With the Indian real estate sector in the throes of a severe liquidity crunch, Real Estate Investment Trusts or REITs offer a funding lifeline to foreign and domestic investors to pump badly-needed money into the market. The overwhelming response to the launch of India’s first REIT by Embassy Office Parks - and its superlative performance - have propelled India into the league of mature markets of developed nations with a proper REIT structure in place.
Global investors have had their sights set on India’s burgeoning commercial real estate market for some time. With the success of the Blackstone-Embassy REIT, a positive signal has gone out to all global investors to stake their claim. At the same time, REITs have opened fresh possibilities and new investment avenues for domestic retail investors.
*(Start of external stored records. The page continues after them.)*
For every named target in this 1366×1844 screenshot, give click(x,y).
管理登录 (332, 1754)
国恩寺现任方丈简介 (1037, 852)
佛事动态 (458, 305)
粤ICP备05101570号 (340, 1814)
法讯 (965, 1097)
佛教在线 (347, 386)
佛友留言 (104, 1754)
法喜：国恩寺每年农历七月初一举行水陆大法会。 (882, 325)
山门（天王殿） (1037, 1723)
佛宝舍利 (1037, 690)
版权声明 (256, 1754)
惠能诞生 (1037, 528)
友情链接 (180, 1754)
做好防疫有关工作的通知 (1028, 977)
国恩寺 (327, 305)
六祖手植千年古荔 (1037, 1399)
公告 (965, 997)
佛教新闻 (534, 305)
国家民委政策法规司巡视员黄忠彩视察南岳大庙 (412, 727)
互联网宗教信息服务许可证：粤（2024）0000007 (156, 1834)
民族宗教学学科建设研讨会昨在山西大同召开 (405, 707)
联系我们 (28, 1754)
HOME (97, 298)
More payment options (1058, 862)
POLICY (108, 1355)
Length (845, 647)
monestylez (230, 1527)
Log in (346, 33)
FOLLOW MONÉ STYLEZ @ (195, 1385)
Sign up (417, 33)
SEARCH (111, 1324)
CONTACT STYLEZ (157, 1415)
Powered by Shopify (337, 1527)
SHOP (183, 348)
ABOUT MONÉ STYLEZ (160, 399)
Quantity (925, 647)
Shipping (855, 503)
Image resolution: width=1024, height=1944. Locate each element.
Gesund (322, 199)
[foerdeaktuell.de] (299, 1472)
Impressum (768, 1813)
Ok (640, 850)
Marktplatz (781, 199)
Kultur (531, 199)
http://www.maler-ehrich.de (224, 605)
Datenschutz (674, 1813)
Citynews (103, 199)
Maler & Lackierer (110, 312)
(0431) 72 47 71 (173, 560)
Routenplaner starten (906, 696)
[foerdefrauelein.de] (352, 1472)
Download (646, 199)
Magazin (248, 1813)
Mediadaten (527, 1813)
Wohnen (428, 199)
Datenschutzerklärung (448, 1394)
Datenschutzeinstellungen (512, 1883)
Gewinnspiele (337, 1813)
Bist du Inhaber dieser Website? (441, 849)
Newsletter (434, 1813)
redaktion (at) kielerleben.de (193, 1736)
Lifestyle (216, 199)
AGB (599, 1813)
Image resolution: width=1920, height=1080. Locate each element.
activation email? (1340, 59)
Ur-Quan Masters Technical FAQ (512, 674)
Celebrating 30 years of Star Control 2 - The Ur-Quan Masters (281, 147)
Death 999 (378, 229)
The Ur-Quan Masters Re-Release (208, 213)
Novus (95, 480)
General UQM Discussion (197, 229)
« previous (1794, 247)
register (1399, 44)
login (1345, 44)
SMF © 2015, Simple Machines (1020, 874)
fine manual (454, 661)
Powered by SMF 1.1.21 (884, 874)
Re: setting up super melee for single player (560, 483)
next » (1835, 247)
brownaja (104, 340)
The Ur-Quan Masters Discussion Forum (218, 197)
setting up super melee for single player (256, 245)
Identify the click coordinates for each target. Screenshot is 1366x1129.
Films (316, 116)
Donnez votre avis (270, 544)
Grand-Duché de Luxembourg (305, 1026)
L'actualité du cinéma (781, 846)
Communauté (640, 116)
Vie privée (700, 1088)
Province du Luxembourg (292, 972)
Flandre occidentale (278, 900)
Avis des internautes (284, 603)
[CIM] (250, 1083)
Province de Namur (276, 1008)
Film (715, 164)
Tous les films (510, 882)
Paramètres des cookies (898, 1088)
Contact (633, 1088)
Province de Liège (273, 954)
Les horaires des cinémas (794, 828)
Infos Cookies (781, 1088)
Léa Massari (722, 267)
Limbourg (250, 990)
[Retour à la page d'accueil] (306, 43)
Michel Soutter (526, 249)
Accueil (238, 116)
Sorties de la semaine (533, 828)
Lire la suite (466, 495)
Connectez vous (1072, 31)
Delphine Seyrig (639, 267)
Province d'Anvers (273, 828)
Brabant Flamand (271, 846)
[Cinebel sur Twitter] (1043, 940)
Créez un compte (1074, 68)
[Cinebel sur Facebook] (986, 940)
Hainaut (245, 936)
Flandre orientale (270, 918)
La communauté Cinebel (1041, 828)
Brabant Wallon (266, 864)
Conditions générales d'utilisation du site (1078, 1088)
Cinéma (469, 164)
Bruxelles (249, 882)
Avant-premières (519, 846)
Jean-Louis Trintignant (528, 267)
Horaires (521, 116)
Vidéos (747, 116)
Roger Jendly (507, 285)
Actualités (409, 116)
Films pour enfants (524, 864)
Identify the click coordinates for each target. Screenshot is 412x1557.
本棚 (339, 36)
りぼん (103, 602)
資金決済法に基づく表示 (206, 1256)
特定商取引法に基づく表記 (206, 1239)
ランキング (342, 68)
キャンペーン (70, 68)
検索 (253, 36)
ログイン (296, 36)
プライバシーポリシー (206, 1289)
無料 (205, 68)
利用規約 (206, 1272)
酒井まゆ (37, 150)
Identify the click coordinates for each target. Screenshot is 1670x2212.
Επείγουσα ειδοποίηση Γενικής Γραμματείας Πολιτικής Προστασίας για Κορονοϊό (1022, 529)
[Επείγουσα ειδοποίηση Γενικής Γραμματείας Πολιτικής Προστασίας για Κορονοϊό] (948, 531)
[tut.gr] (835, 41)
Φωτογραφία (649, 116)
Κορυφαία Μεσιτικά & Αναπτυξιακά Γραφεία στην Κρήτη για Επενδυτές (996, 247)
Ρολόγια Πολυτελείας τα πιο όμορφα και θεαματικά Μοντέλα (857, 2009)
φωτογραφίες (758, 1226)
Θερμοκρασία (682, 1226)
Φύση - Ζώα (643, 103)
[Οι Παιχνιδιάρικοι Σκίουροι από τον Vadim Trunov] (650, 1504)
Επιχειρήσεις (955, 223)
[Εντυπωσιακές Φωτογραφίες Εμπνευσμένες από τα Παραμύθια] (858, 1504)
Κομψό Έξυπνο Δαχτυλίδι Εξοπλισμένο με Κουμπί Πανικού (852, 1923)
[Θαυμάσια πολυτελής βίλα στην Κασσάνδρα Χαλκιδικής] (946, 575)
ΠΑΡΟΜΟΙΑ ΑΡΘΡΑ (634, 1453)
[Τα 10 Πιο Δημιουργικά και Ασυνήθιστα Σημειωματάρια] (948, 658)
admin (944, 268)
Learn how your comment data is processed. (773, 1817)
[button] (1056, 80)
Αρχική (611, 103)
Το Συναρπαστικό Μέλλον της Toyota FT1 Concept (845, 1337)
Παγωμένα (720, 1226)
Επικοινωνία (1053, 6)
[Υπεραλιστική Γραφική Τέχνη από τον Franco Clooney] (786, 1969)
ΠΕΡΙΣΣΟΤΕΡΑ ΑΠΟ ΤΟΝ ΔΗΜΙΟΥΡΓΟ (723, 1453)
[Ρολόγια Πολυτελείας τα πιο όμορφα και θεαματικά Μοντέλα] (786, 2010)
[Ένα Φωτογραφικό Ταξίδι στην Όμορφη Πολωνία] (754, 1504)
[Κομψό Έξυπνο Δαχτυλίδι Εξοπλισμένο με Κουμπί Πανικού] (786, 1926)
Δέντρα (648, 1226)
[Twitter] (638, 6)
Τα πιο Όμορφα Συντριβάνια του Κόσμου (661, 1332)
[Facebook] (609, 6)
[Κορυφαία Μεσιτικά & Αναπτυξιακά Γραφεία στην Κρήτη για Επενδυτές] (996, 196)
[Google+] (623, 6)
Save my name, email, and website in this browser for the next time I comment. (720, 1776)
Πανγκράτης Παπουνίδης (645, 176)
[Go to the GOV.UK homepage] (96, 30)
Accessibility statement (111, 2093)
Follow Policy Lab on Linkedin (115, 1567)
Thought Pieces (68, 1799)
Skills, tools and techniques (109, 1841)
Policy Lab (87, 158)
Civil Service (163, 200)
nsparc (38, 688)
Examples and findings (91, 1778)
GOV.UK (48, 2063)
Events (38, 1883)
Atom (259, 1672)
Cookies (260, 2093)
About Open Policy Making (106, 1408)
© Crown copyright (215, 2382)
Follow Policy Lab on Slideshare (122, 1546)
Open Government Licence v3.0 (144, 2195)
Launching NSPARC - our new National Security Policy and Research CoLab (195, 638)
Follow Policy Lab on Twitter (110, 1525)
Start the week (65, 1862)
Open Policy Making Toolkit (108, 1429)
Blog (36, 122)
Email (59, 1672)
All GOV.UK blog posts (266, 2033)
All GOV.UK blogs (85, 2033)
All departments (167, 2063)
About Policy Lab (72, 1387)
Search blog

The success of REITs in India could have an overarching effect on the entire real estate sector and could also trickle down to asset classes such as retail and logistics.
Defining REITs and their Benefits
REITs are investment instruments that pool capital from investors to purchase and manage income-yielding real estate assets or mortgage loans, and can be traded on major stock exchanges like BSE. These instruments would also enable banks to free up their balance sheets by reducing loan exposures and creating head room to finance fresh projects.
REITs are considered viable investment vehicles because of multiple advantages:
With a low entry point for investors, it’s easier for many to add commercial real estate to their portfolio at a much lower investment.
REITs offer handsome returns with projected ROI pegged between 12-14 percent in the long term, with minimum risks.